两百多页纸上,满满是她继兄程北深的名字。

那些人笑得猖狂,说萧渝是个不伦不类的变态,强迫拍下她对着继兄照片自渎的视频。

不久后,这条视频就传到了程北深手机上。

那天,程北深风尘仆仆从英国回来,只为把萧渝送进心理纠正学校。

“什么时候学乖,什么时候我再来接你。”

森严的铁门外,程北深不顾萧渝凄厉的祈求,面无表情地上了车。

三年之内,他一次都没来看望过萧渝。

也不知道她被电击、被毒打不下千次。

直到萧渝21岁生日这天,她被吊在树上示众,两条胳膊露了森森白骨。

那个每周都隔着铁门来看望她的哑巴少年,猩红着眼睛要带她逃跑。

可跑到一半,少年被疾驰的货车撞至半空,在她亲眼目睹下倒在了血泊里。

萧渝当场跪在地上,吐出一口浊血。

四月的京北狂风大作。

她嘶哑着声音哭喊:“哥哥,我学乖了。”

“求你带我走吧。”

很快,程北深带着未婚妻来到学校门口。

他紧紧牵着未婚妻的手,时不时亲昵耳语,而这次,萧渝就像什么都没看见似的,只呆呆看着远方。

程北深才对校长点点头,留下了两百万现金。

“谢谢你们对我妹妹的悉心教育,今天我就把她接走了。”

回家的路上,程北深透露,自己马上就要结婚了。

透过后视镜,他悄悄打量着萧渝的反应。

让他欣慰的是,萧渝只是笑了笑:“哥,祝你和嫂子新婚快乐。”

于是程北深彻底松了口气。

压在他心底三年的石头,也终于落了地。

他以为,接下来的日子里,萧渝会以妹妹的身份永远陪在自己身边。

可他不知道。

萧渝看似还活着,实际上已经快要死了。

她之所以学乖,不过是想出来买一块墓,和另一个男孩合葬。

想到这儿,萧渝隔着空气伸出小拇指。

“拉钩,上吊,一百年不许变。”

她在心底默念。

柯阳,小鱼这就来陪你了。

......

三十分钟后,车子停在了别墅楼下。

程北深从车上下来,习惯性将手伸向后座的门把手。

不过下一秒,他就愣在原地。

三年前,他对萧渝宠爱到没有边界,连开车门这种小事都要亲历亲为,当真把萧渝宠成了公主。

可现在,他觉得萧渝在学校待了这么多年,脾性应该有所收敛了,便把手收回来。

冷声道:“自己下来。

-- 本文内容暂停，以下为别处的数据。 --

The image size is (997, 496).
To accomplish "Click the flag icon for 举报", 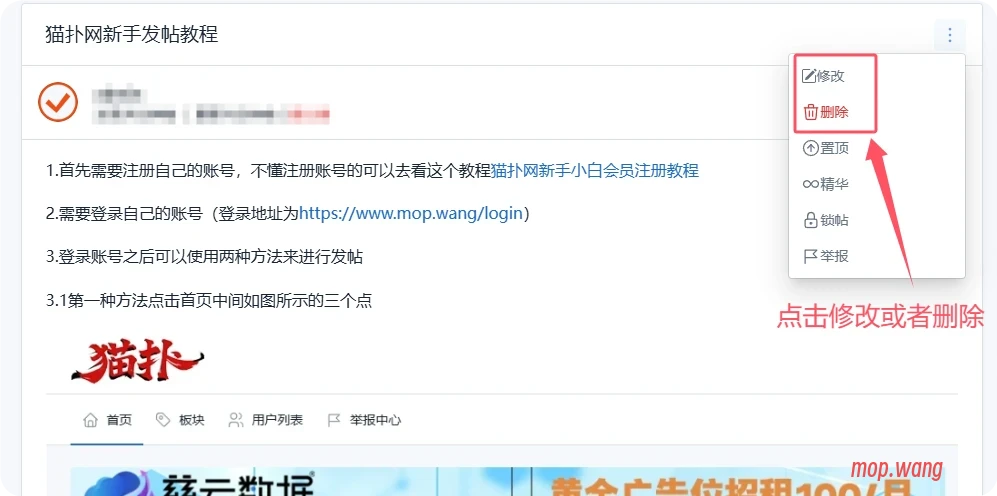I will pyautogui.click(x=810, y=257).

”

他不知道,车内的萧渝已经疼出了冷汗。

小小一个开车门的动作,都让她痛不欲生。

但在程北深眼里,这却成了萧渝在耍小脾气。

他蹩起浓眉,不耐烦地拉开车门,用力把萧渝扯了下来。

“还以为自己是大小姐吗?萧渝,你就是这样学乖的?”

冷风簌簌灌进萧渝的衣服,她倒吸一口凉气,趔趄着瘫坐在地上。

苍白的嘴唇没有一丝血色。

她缓缓抬眸,看向程北深那张熟悉却冰冷的脸。

这时,傅晴走过来打破了僵局。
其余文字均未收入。